Boo Ray spent his teens playing R&B and hanging out with rappers in Atlanta, all the while wearing his tank top t-shirts, tattooed arms and trucker hats. They were as much laughing at him as with him, but it was influential nonetheless. He’s drawn to the “perfect summer song” of an R&B hit, and loves the beat of such music, although his own writing and playing is quite different. Like a good Southerner, Ray is greatly influenced by his variety of cousins, especially in his early musical influences and life-legends. Boo Ray can spin a yarn, as when asked about the influence of “family” on his music. “All the women in my family are from Louisiana, which is why all the men of my family are dead.” His affinity for Cajun culture is more than his card game homophone name; Ray tops the Americana listener polls regularly with his catchy “Allez Allez” tune.
He tried to deny who he really is, and thought he was escaping that country element of his past by going out West, but what he found was that who he really is meant more to listeners, and it was okay to be country. Although the LA vibe energizes creative folks like Boo Ray, eventually he got homesick for fish & grits and sweet tea, which led to his excellent blog. Californians liked the way he talked, but he missed the South and it came out in his writing. He hung out with “ex-patriot” Southern songwriters in southern California who appreciated his snap-shirts and grey Levi’s, fulfilling the tried and true method of Southerners who go to California to find their Southern identity. He knew that the sounds he wanted needed to come from different locales, so he ended up relocating back to Georgia.

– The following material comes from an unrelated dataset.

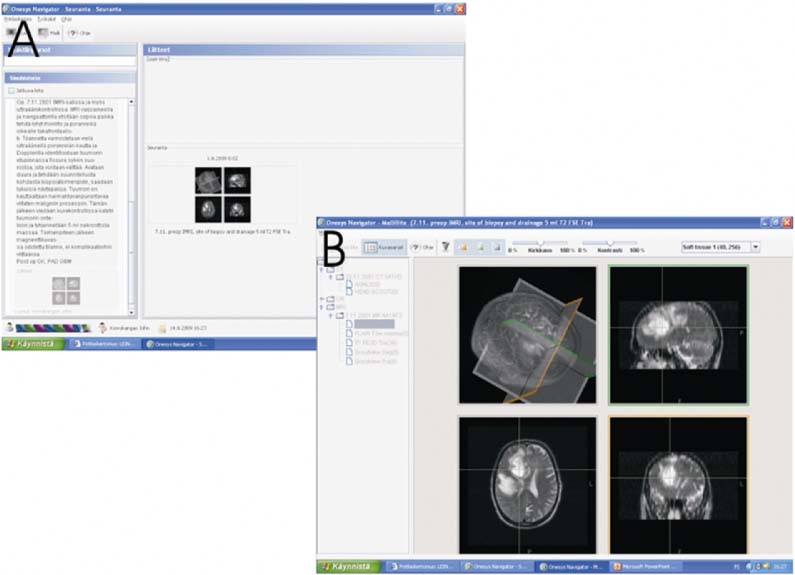
Task: Select the first orange view icon after the funnel
Action: pos(463,247)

Ray enjoys the variety of people with whom he has gotten to play and write, from a former member of the Circle Jerks to the writer of one of George Strait’s hits. “Show up with a well-written, coherent song and let players do their thing,” as he says, and, “Rusty money don’t make a jukebox sing.” Ray loves language, and finds the sounds and meanings work their way into his music in ways he never planned. He might intend to begin with a guitar groove and end up incorporating one of those turns of phrase into a lyric. He credits some heavy hitters (“monster players” and “monster writers” as Ray says) with both their influences on him and their role as exemplar of a skill. The world according to Boo:
- Shane MacGowan is the most sincere poet on the planet, especially “Dirty Old Town
.”
- Tom Waits
is the best living lyricist.
- Mark Twain
knew the most about how Southerners use language.